**Requirement:** Transcribe exactly the lines from the one holding "Sitemap (17, 2568)" to the end of the data below, including both of those lines and no others.

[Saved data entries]

*** Block opens ***

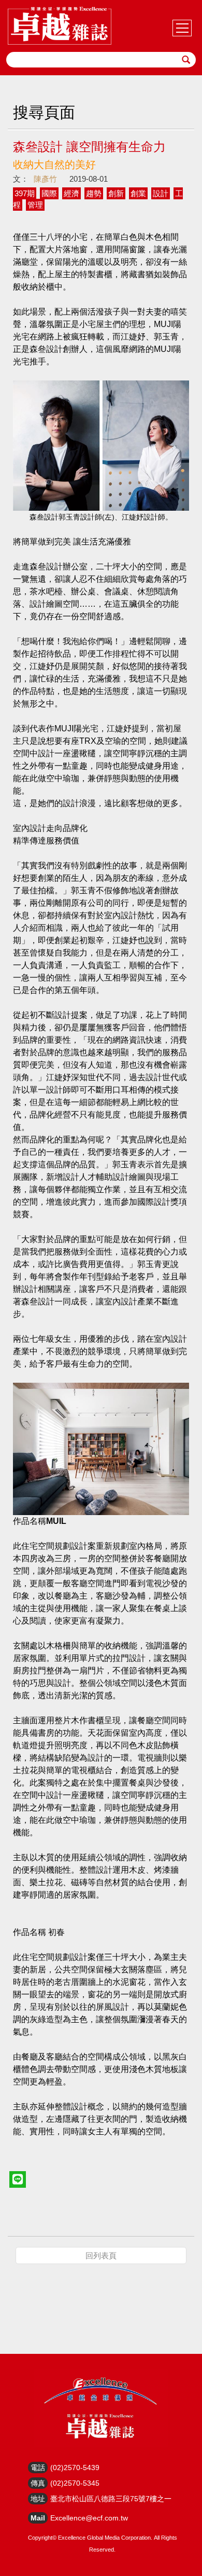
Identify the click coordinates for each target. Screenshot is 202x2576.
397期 (25, 193)
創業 (138, 193)
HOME (59, 26)
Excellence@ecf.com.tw (89, 2518)
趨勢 (94, 193)
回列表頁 (101, 2255)
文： (20, 178)
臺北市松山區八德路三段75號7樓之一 (110, 2499)
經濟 (71, 193)
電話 (38, 2467)
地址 (38, 2499)
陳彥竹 (45, 178)
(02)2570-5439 (74, 2467)
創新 (116, 193)
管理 (35, 204)
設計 (160, 193)
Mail (38, 2518)
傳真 (38, 2483)
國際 (49, 193)
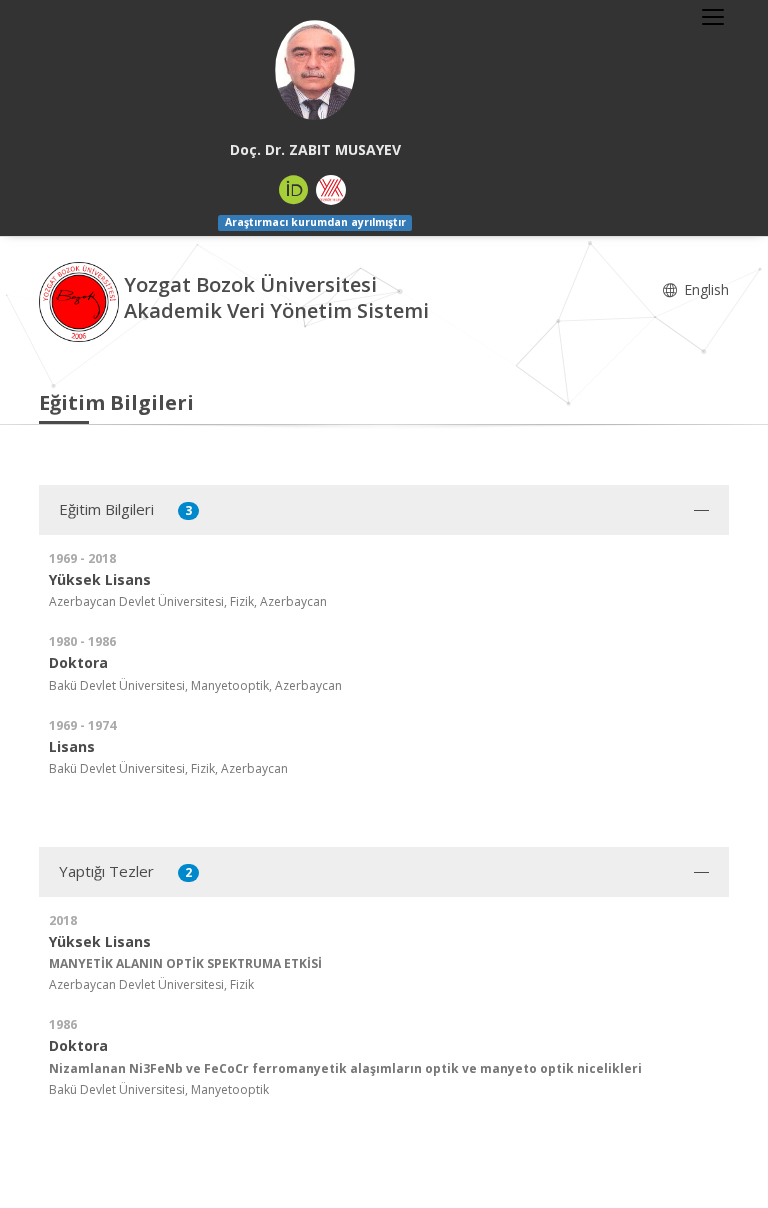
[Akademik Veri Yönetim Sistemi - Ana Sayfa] (81, 299)
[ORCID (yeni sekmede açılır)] (294, 190)
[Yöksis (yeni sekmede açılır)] (331, 190)
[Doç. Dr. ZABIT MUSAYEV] (315, 70)
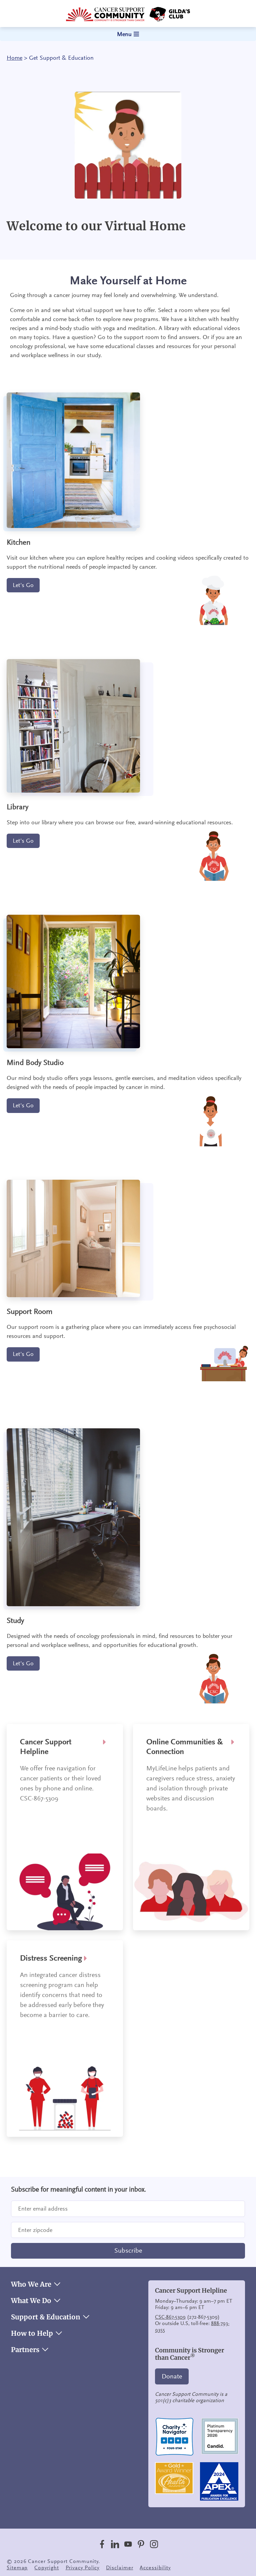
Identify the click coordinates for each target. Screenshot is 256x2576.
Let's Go (23, 585)
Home (14, 57)
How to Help (32, 2333)
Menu (124, 34)
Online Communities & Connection (184, 1746)
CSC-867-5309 (170, 2317)
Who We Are (31, 2284)
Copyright (46, 2568)
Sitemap (17, 2568)
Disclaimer (119, 2568)
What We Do (31, 2301)
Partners (25, 2350)
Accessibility (155, 2568)
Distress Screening (51, 1958)
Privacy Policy (83, 2568)
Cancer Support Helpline (45, 1746)
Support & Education (45, 2317)
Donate (172, 2376)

*** Block closes ***

**Task solution:**
Sitemap (17, 2568)
Disclaimer (119, 2568)
What We Do (31, 2301)
Partners (25, 2350)
Accessibility (155, 2568)
Distress Screening (51, 1958)
Privacy Policy (83, 2568)
Cancer Support Helpline (45, 1746)
Support & Education (45, 2317)
Donate (172, 2376)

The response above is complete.